Work to be completed:
Copy out the material from the line containing "The image size is (752, 417)." through the end, swapping every "sidebar" for "side panel" and leaving everything else unchanged.

Dataset extract:

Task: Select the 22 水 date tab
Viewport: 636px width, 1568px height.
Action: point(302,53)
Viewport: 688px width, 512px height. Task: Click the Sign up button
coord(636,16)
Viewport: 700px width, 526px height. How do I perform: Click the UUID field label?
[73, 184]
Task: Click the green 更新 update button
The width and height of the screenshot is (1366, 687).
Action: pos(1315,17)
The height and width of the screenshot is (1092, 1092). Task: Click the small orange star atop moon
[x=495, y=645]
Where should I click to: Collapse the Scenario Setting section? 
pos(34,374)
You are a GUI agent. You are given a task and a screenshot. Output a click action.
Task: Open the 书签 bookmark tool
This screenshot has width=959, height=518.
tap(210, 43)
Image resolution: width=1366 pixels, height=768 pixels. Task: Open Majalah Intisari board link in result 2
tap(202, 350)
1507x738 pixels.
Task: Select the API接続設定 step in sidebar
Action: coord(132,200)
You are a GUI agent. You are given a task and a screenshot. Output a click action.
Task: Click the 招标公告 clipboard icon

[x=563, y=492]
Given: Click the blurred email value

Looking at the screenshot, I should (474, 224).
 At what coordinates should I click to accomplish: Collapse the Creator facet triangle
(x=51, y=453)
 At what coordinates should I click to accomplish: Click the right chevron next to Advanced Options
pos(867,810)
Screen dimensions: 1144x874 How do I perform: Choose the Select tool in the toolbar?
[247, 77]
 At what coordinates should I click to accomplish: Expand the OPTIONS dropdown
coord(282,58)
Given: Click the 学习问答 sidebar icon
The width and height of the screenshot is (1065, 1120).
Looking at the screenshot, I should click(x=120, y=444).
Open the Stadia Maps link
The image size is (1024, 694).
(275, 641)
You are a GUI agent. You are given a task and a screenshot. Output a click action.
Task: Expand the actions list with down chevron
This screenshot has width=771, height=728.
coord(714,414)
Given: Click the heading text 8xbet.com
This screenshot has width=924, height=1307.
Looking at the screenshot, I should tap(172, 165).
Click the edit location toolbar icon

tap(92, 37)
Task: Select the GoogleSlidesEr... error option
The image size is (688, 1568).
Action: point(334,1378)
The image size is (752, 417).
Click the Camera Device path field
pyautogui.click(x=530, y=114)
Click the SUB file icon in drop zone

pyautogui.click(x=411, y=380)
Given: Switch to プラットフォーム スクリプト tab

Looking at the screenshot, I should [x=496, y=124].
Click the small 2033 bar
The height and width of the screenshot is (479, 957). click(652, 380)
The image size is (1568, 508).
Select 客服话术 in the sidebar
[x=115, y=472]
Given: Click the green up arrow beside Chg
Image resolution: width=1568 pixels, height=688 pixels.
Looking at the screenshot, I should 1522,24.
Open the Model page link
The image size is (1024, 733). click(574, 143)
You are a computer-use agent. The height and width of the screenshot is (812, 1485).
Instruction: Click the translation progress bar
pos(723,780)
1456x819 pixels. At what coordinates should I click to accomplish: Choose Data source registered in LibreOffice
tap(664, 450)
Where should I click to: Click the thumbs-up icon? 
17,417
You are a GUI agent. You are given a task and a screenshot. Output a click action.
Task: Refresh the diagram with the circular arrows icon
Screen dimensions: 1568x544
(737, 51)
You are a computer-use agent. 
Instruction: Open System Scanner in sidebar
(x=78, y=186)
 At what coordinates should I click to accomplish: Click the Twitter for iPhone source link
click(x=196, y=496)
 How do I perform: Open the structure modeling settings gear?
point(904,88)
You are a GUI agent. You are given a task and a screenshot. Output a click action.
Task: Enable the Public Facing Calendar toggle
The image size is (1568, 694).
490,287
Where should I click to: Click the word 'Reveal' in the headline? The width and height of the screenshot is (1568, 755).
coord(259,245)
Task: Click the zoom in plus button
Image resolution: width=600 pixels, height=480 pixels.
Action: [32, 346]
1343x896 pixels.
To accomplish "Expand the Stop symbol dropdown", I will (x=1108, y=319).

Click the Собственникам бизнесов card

Answer:
The image size is (752, 417).
Click the Camera Device path field
pyautogui.click(x=530, y=114)
Click the SUB file icon in drop zone

pyautogui.click(x=411, y=380)
Given: Switch to プラットフォーム スクリプト tab

Looking at the screenshot, I should [x=496, y=124].
Click the small 2033 bar
The height and width of the screenshot is (479, 957). click(652, 380)
The image size is (1568, 508).
Select 客服话术 in the side panel
[x=115, y=472]
Given: Click the green up arrow beside Chg
Image resolution: width=1568 pixels, height=688 pixels.
Looking at the screenshot, I should 1522,24.
Open the Model page link
The image size is (1024, 733). click(574, 143)
You are a computer-use agent. The height and width of the screenshot is (812, 1485).
Instruction: Click the translation progress bar
pos(723,780)
1456x819 pixels. At what coordinates should I click to accomplish: Choose Data source registered in LibreOffice
tap(664, 450)
Where should I click to: Click the thumbs-up icon? 
17,417
You are a GUI agent. You are given a task and a screenshot. Output a click action.
Task: Refresh the diagram with the circular arrows icon
Screen dimensions: 1568x544
(737, 51)
You are a computer-use agent. 
Instruction: Open System Scanner in side panel
(x=78, y=186)
 At what coordinates should I click to accomplish: Click the Twitter for iPhone source link
click(x=196, y=496)
 How do I perform: Open the structure modeling settings gear?
point(904,88)
You are a GUI agent. You are given a task and a screenshot. Output a click action.
Task: Enable the Public Facing Calendar toggle
The image size is (1568, 694).
490,287
Where should I click to: Click the word 'Reveal' in the headline? The width and height of the screenshot is (1568, 755).
coord(259,245)
Task: Click the zoom in plus button
Image resolution: width=600 pixels, height=480 pixels.
Action: [32, 346]
1343x896 pixels.
To accomplish "Expand the Stop symbol dropdown", I will (x=1108, y=319).

Click the Собственникам бизнесов card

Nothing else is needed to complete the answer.